Dans le cas d’Issa, les équipes rapportent un enfant de trois mois qui sourit, tient bien sa tête et se développe de manière satisfaisante. Le traitement par sirolimus a été poursuivi et un suivi rapproché à l’hôpital de Mulhouse a été mis en place.

Aspects éthiques et importance du dialogue

L’administration d’un traitement expérimental ou inédit pendant la grossesse soulève des questions éthiques importantes. Les équipes soignantes doivent s’assurer d’une information claire, d’un consentement éclairé et d’un accompagnement psychologique de la famille. La coordination entre centres de référence et maternités locales est également primordiale pour garantir la sécurité de la mère et de l’enfant.

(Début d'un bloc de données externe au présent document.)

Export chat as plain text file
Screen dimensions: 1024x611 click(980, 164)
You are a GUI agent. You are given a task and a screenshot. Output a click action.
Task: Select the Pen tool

La décision prise pour cet enfant illustre l’équilibre délicat entre le risque d’une thérapeutique nouvelle et l’absence d’alternative viable face à une pathologie potentiellement mortelle. Elle souligne aussi l’importance de la recherche clinique et du partage d’expérience entre équipes.

Conclusion

La réussite de ce traitement anténatal par sirolimus pour un syndrome de Kasabach-Merritt représente une avancée remarquable dans la prise en charge des malformations vasculaires fœtales. Si ce cas ouvre des perspectives encourageantes, il appelle à la prudence et à la mise en place d’études systématiques pour définir des recommandations sûres et reproductibles. Pour les parents et les équipes médicales impliquées, c’est avant tout une victoire sur l’urgence : un enfant qui a pu naître et rejoindre sa famille, malgré une pathologie grave.

Points clés

  • Une tumeur vasculaire agressive (syndrome de Kasabach-Merritt) a été détectée in utero, menaçant la respiration et la coagulation du fœtus.
  • Le sirolimus, administré oralement à la mère, a traversé le placenta et contribué à réduire la taille de la tumeur avant la naissance.
  • La prise en charge a été pluridisciplinaire, impliquant consentement familial et suivi néonatal spécialisé.
  • C’est la première utilisation connue de cette stratégie pour ce syndrome, mais des études sont nécessaires pour confirmer sa sécurité et son efficacité.